Commission investigator Walter Greczko read from a federal laboratory analysis that identified a milky white substance obtained from Johnson’s teammate, Angella Issajenko, as containing all the properties of Winstrol V, a trade name for stanozolol, which is intended for use on animals.
Issajenko, Coach Charlie Francis and others have told the inquiry into cheating in sports that Dr. Jamie Astaphan, Johnson’s personal physician, called the drug estrogol.
Johnson’s test result baffled those close to the sprinter, who couldn’t understand how he tested for one drug when they thought that he was taking another.
Assertion Contradicted
They said Johnson must have been sabotaged. Today’s testimony indicates that he was not.

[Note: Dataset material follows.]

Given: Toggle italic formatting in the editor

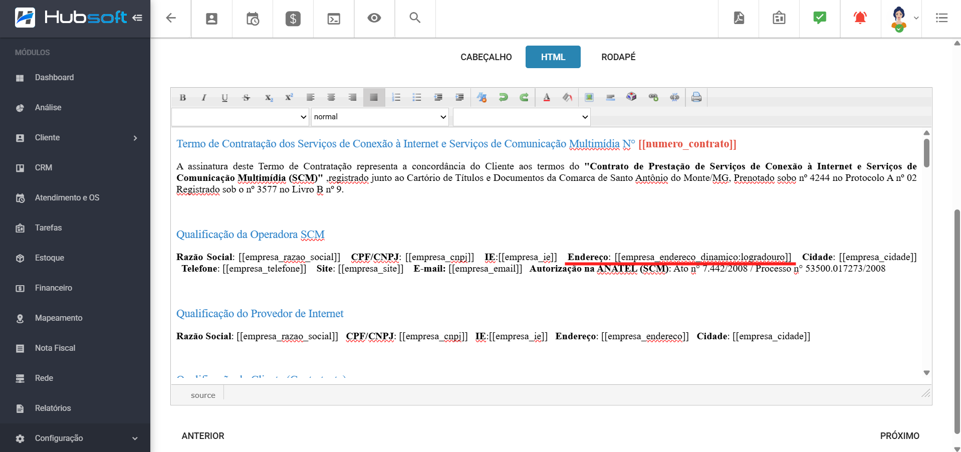Looking at the screenshot, I should pyautogui.click(x=204, y=98).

The laboratory analysis was conducted by Andrew Holmes, a chemist with Health and Welfare Canada.
Outside the hearing room, Astaphan’s lawyer, David Sookram, said Astaphan “never gave them Winstrol V. . . . He will give evidence on that point.”
Astaphan is expected to testify before the inquiry within the next month.
“The analysis doesn’t say it was Winstrol V,” he cautioned, denying that Astaphan misled his patients.
“I don’t suppose he would have told them anything but the truth. The evidence suggests a lot of things. Let us wait and hear what the doctor has to say.”
On Tuesday, veteran coach Andy Higgins told Commissioner Charles Dubin how he and some of his colleagues confronted national officials with allegations of steroid use by Johnson and his teammates, then asked if they should follow the same course after the athletes were given a ringing endorsement.
Bruce Pirnie, now a throwing coach at the University of Manitoba, described why he stopped taking the muscle-building drugs he had used for years while he was a shot putter. He said he suffered disturbing side effects and saw two friends contract cancer.
And Lynn Williams, one of the world’s top female middle-distance runners, expressed a resolve of competing clean in a sport that has been branded dirty.